Please print the rows from the line with "Viewport: 933px width, 564px height." to the line with "(1087, 773)", both ends included, unchanged and with nothing else.

* MATERIAL SHOWN *
--- begin ---
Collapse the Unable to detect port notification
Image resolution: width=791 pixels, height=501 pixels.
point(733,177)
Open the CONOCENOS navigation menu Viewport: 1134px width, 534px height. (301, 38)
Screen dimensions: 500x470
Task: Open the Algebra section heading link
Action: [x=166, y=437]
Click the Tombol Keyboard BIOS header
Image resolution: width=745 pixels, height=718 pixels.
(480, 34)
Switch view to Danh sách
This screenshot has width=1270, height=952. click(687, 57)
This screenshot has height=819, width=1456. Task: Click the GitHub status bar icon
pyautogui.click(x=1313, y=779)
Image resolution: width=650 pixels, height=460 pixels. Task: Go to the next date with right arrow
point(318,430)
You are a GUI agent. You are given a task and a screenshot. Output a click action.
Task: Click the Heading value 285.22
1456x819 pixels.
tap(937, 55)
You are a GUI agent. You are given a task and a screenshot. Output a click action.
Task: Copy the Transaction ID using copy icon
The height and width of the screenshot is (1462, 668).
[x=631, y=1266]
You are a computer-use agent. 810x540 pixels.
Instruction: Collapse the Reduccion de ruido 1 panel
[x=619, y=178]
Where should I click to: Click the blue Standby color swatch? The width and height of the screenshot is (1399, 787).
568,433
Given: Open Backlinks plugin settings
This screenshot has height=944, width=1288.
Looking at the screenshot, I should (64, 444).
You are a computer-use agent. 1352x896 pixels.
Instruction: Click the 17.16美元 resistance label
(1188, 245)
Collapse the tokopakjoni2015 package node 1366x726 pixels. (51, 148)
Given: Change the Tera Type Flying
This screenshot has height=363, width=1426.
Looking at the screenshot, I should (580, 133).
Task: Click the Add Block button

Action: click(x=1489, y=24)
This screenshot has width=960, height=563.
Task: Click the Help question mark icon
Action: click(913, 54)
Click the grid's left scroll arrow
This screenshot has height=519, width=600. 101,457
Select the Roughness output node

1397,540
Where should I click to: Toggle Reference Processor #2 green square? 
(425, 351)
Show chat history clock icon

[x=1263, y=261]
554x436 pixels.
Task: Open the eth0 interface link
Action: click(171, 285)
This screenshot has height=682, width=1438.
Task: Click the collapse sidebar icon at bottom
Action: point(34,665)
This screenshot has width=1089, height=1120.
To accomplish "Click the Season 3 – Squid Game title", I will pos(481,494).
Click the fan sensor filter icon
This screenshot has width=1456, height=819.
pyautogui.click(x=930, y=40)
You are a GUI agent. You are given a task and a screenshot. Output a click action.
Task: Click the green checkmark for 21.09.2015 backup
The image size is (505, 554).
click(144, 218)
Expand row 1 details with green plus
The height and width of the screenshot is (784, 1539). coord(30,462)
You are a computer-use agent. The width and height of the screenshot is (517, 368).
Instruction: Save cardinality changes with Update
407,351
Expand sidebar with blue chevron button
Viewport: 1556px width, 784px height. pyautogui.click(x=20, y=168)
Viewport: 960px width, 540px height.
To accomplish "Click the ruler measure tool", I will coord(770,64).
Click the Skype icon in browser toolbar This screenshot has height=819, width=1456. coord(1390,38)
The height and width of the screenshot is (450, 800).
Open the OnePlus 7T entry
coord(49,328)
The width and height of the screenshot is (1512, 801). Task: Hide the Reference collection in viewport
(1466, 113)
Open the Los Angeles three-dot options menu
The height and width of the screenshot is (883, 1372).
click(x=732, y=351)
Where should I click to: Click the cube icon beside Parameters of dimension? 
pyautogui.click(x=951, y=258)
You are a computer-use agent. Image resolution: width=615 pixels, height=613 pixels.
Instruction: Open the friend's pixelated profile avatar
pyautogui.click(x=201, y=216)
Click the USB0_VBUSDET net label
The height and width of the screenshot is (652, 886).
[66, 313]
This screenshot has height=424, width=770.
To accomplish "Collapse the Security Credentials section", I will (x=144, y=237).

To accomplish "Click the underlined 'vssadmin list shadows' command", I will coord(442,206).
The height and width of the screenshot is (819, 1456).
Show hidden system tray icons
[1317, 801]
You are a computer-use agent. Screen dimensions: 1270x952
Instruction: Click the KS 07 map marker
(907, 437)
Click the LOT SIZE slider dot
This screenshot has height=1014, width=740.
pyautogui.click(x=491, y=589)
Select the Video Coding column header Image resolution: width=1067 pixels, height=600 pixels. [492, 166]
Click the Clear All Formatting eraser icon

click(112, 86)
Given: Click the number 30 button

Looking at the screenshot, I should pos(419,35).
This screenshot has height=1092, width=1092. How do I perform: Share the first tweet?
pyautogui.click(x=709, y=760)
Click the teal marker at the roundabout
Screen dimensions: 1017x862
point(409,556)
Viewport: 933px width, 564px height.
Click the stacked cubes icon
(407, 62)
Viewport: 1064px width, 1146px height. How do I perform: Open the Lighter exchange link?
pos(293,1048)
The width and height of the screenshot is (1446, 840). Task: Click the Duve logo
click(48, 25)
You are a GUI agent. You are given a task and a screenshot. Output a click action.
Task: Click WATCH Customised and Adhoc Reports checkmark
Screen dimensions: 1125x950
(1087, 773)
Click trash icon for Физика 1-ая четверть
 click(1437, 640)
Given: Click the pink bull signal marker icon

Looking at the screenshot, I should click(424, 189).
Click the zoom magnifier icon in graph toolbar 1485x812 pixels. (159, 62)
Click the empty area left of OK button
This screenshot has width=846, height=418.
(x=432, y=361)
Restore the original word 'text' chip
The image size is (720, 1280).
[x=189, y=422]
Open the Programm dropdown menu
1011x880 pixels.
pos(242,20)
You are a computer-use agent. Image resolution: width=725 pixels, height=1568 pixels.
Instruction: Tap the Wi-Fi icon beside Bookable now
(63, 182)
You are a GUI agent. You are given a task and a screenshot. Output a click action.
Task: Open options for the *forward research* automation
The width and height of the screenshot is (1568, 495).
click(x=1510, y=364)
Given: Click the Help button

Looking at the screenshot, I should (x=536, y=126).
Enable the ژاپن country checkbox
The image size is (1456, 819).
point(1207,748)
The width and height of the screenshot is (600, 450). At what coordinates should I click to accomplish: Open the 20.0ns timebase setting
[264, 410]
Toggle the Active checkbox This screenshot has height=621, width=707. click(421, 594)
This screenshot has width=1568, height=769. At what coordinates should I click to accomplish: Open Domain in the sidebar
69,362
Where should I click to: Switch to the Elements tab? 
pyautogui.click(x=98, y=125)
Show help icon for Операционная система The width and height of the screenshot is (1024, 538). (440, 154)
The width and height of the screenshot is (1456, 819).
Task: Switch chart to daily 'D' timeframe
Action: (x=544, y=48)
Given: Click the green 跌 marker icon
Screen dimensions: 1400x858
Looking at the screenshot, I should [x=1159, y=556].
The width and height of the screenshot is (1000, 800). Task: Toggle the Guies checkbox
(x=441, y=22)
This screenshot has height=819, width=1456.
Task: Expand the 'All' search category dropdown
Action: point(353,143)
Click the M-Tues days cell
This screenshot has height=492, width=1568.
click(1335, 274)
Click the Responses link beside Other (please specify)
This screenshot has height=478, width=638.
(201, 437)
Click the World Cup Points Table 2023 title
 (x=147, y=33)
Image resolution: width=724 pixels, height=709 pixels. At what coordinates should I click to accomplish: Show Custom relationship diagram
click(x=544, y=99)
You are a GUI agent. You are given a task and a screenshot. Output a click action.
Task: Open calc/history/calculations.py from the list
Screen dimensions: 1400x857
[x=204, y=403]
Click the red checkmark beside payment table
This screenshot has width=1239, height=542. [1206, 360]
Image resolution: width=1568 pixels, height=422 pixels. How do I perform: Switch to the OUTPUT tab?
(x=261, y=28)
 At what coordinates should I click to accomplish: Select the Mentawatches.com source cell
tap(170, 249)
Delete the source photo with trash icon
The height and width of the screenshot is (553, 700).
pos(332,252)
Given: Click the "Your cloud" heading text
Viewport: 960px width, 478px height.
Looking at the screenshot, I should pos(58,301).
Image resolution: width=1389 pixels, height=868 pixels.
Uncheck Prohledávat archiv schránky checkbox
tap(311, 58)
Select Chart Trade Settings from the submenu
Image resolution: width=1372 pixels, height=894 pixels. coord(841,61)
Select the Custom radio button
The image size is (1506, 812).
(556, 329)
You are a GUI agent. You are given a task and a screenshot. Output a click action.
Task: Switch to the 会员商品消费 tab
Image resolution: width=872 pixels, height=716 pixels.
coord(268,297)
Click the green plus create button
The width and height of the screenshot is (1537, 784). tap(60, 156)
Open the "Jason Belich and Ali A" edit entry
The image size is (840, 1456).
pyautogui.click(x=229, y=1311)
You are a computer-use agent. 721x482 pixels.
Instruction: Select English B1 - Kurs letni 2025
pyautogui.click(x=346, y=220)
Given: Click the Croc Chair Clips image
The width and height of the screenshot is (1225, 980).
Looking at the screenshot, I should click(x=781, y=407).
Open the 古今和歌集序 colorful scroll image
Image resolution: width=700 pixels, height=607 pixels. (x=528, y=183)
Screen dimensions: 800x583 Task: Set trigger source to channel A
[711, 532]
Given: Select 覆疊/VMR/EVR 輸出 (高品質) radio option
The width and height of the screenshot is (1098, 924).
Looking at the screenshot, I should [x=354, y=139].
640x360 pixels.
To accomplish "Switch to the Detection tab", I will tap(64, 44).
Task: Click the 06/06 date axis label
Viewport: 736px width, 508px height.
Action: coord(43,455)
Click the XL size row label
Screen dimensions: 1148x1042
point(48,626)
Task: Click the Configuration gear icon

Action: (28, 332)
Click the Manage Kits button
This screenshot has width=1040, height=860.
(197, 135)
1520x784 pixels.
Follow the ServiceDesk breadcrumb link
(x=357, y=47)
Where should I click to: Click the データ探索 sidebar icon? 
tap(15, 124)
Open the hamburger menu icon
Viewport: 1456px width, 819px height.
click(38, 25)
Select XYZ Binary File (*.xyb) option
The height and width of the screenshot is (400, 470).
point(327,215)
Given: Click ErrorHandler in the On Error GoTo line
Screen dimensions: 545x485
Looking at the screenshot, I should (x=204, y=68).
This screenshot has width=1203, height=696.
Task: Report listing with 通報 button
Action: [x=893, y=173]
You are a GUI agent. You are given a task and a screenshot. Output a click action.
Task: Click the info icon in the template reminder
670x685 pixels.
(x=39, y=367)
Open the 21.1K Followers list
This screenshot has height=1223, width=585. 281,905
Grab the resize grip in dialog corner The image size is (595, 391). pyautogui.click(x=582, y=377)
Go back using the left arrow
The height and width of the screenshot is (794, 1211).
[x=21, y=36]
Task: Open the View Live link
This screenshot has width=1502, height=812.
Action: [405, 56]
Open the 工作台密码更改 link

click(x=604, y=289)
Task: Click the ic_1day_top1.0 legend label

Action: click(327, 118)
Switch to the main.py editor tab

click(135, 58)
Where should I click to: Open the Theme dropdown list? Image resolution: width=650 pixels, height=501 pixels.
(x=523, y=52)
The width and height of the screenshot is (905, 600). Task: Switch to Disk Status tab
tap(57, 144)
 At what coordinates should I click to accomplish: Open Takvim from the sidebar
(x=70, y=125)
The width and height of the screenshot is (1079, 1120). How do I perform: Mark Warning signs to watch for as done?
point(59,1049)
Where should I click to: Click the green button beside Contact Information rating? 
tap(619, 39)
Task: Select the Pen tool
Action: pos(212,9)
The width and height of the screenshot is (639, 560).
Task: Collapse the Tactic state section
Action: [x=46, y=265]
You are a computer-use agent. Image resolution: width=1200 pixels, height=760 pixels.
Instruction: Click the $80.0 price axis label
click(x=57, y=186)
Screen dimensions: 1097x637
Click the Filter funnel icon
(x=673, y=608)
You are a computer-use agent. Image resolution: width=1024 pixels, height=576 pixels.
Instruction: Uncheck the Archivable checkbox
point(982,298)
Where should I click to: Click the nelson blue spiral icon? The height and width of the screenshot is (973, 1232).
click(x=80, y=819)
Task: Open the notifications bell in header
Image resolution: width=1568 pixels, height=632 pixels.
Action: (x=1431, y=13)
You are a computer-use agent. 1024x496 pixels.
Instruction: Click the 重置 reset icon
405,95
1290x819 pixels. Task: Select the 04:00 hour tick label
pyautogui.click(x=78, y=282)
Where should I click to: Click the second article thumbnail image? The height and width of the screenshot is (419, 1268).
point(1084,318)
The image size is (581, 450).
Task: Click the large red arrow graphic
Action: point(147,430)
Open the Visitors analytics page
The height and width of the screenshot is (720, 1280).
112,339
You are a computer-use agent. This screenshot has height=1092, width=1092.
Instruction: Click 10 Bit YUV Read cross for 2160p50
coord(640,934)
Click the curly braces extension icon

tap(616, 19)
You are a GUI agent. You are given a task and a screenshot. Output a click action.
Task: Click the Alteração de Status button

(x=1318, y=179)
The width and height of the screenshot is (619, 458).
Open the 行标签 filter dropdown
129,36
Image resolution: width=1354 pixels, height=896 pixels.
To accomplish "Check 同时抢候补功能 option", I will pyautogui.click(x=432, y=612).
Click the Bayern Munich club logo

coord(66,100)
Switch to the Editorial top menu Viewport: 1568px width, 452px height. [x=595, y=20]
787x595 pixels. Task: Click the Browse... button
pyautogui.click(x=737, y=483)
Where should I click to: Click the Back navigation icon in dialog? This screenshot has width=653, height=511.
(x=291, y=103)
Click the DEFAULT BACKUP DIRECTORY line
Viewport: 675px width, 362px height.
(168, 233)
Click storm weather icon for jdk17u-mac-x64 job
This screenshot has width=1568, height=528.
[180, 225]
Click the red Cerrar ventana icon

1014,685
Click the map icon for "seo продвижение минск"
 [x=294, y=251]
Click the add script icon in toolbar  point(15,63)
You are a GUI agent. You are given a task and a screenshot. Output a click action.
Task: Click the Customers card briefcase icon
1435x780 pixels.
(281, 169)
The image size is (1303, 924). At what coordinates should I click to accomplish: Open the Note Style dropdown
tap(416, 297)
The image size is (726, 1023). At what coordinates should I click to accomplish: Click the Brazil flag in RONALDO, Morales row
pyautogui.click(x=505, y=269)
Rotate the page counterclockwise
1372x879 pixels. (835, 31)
--- end ---
* OUTPUT FOR THIS EXERCISE *
Viewport: 933px width, 564px height.
Click the stacked cubes icon
(407, 62)
Viewport: 1064px width, 1146px height. How do I perform: Open the Lighter exchange link?
pos(293,1048)
The width and height of the screenshot is (1446, 840). Task: Click the Duve logo
click(48, 25)
You are a GUI agent. You are given a task and a screenshot. Output a click action.
Task: Click WATCH Customised and Adhoc Reports checkmark
Screen dimensions: 1125x950
(1087, 773)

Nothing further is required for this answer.